**Required work**
Below are some entries; report how many of their lines contain the word "column", giving nothing besides the number.
(Material for the task begins)
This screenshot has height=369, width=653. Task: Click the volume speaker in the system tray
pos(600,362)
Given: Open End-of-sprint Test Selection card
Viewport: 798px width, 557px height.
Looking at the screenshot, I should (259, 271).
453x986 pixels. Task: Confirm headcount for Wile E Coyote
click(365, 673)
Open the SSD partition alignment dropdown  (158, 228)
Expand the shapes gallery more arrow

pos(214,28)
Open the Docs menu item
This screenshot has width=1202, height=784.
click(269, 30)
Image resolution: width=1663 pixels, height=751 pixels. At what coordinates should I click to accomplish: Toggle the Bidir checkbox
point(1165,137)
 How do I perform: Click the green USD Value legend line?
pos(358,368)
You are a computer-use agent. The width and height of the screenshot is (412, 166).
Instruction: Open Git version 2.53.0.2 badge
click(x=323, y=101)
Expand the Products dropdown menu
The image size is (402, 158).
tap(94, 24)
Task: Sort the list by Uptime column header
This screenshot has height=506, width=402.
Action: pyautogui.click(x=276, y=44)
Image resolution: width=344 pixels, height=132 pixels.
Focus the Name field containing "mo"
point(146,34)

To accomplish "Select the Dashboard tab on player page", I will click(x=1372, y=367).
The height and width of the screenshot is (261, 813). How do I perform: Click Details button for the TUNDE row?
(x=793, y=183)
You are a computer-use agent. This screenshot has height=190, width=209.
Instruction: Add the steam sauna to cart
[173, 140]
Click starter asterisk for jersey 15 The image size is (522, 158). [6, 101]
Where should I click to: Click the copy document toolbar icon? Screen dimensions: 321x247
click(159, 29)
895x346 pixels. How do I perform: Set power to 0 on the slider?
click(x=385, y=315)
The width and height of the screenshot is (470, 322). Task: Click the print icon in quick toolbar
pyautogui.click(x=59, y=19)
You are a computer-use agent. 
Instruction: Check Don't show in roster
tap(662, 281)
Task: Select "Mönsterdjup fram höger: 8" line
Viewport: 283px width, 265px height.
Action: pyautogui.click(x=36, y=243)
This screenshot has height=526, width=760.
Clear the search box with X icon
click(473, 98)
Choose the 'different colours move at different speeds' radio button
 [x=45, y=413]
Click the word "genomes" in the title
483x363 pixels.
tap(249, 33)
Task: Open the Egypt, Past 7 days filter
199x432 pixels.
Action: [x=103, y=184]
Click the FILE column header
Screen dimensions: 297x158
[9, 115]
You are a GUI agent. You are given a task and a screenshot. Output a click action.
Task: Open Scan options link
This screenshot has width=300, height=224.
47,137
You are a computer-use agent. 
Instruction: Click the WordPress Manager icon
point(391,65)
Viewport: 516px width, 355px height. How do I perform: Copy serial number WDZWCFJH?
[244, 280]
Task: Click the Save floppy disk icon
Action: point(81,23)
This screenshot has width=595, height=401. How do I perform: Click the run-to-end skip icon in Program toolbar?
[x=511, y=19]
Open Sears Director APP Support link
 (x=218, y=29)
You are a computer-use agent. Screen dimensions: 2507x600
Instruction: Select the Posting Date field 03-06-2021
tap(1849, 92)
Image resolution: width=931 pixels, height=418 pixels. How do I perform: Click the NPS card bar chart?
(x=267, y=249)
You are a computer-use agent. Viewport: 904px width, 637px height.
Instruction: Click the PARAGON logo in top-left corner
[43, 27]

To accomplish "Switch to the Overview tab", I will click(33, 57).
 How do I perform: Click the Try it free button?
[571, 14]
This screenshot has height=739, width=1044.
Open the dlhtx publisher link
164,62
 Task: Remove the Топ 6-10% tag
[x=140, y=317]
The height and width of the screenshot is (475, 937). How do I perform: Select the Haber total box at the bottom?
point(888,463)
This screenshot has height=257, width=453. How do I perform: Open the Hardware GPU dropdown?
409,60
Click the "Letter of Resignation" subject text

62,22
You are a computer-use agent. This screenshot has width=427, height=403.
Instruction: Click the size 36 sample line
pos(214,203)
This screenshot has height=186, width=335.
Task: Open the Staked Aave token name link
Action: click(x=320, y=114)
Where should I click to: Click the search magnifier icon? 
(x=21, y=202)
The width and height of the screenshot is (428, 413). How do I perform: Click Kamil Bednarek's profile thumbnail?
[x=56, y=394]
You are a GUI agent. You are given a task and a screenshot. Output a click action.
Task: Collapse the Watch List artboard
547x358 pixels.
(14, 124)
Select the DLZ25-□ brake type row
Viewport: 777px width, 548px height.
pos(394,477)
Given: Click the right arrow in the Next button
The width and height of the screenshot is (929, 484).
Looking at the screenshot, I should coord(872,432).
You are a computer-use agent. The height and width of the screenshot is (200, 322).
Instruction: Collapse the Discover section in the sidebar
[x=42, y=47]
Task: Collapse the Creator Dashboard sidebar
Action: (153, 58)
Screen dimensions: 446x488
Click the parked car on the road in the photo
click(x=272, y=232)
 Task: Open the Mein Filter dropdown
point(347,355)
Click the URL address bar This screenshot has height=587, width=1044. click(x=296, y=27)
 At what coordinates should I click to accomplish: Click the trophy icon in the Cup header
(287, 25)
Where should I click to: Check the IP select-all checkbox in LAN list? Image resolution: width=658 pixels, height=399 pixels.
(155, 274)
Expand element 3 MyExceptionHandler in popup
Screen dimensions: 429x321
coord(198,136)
(Material for the task ends)
**Exercise answer**
2